Besides entitlement and misogyny, perpetrators of violence against children, including child rape, have little or no conscience about their behaviour. The rapid growth in online child pornography and child sex trafficking further propels ignorance and even support for the perpetration of violence against children. Many studies have shown how alcohol and substance abuse play a big role in GBV perpetration in South Africa, Davis-Buitendag said.
She warned that even though there are currently many interventions on record and multiple government and non-government organisations at work, there is little evidence to suggest that the statistics are changing. In fact, they seem to be increasing.
'The biggest problem has always been a lack of funding. As the Commission for Gender Equality reported, little progress has been made since the establishment of the National Strategic Plan and the Gender-based Violence and Femicide fund. Many reports and strategies have been suggested and published, but funding remains an issue.
'The National Shelter Movement of South Africa is running on a shoestring budget, so places of safety for GBV victims are scarce. The strength of the current effort lies in community awareness, including more involvement of the private sector. The greatest limitation is the stigma and shame that still envelops GBV and the lack of funding to implement programs that show results. This can only be improved if GBV is spoken about more, so that victims can seek help without fear of the consequences,' Davis-Buitendag said.
Christi Kruger, acting director at the Centre for Sexualities, AIDS and Gender at the University of Pretoria, said there is a need for a holistic approach that works with all people from a young age.
'Traditionally, South Africans tend to be silent about GBV and shy away, especially when it might be seen to be linked to sex and sexualities. Urgent conversations are needed to speak to everyday understandings of masculinities and femininities, and how everyone contributes to a society that enables violence in its various forms.
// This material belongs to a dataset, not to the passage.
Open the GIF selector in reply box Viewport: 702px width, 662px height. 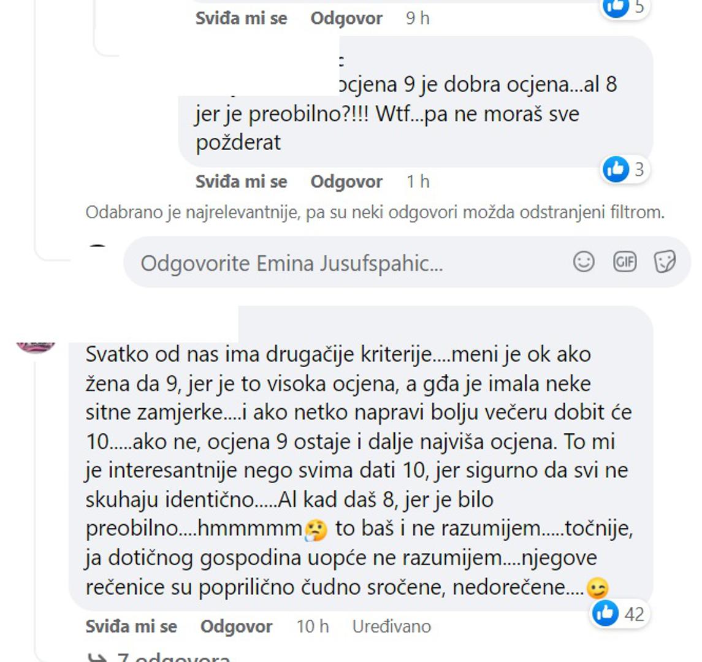pyautogui.click(x=624, y=262)
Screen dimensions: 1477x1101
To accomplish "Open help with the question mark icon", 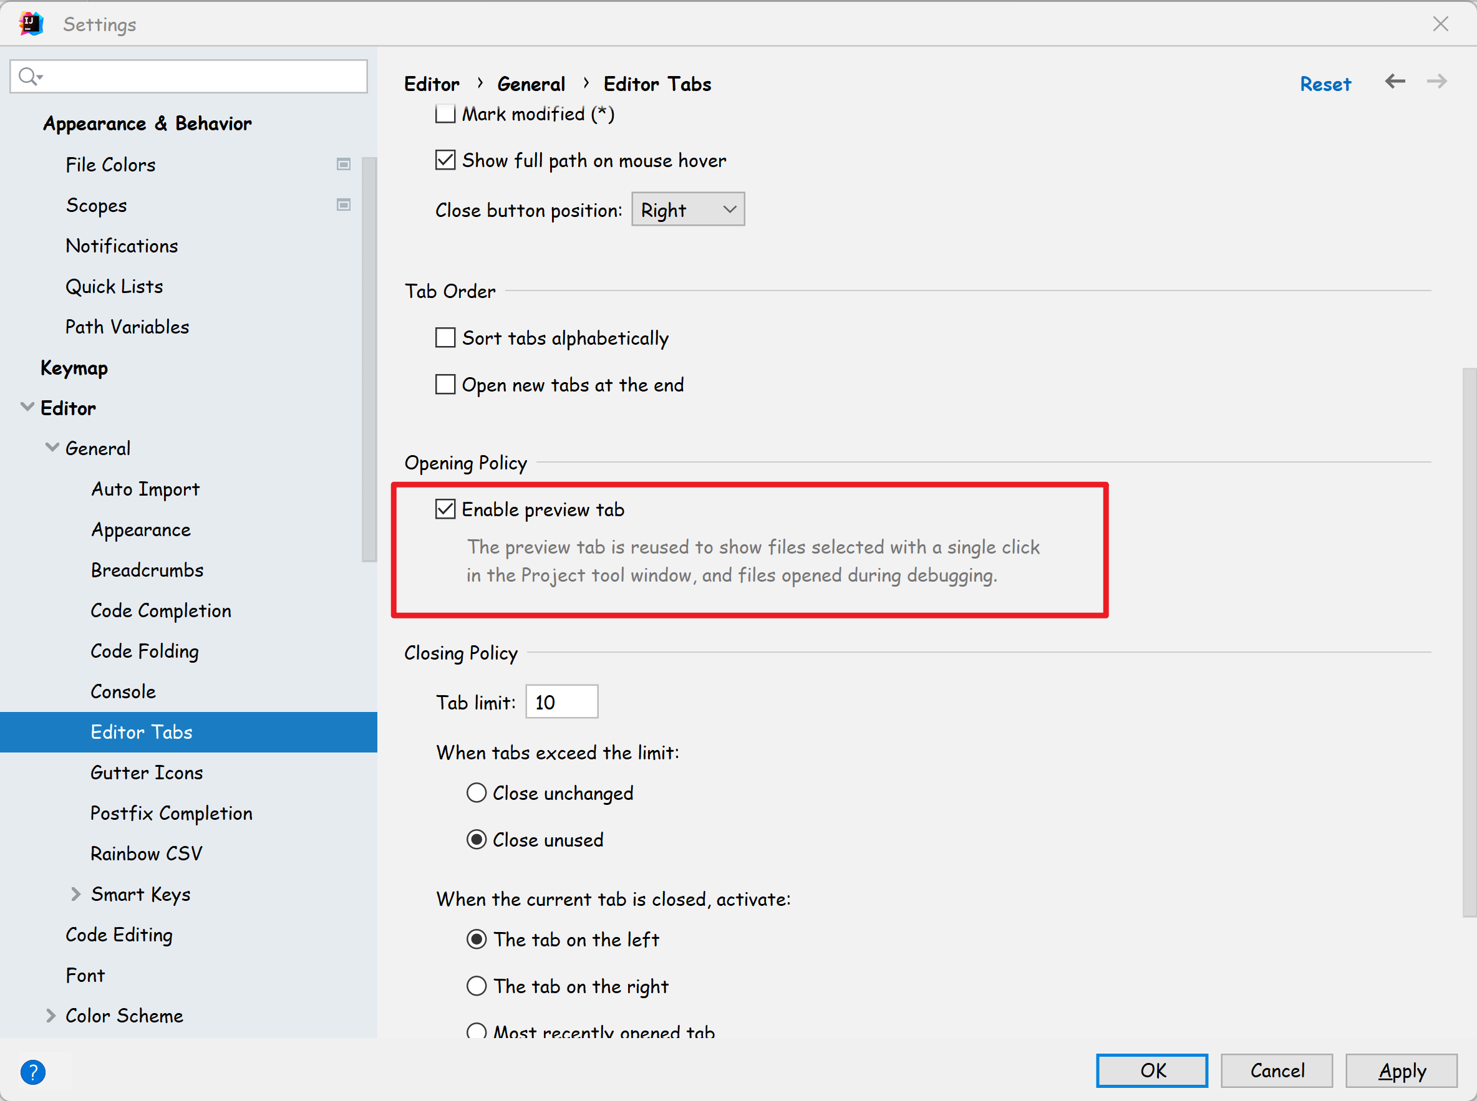I will (x=33, y=1071).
'Studies indicate that men who abuse alcohol are significantly more likely to perpetrate intimate partner violence (IPV). One study by the South African Medical Research Council (MRC) shows that alcohol use by men is associated with increased frequency and severity of physical and sexual violence against women. Some studies show that alcohol was involved in approximately 65% of cases of intimate partner femicide in South Africa,' Kruger said.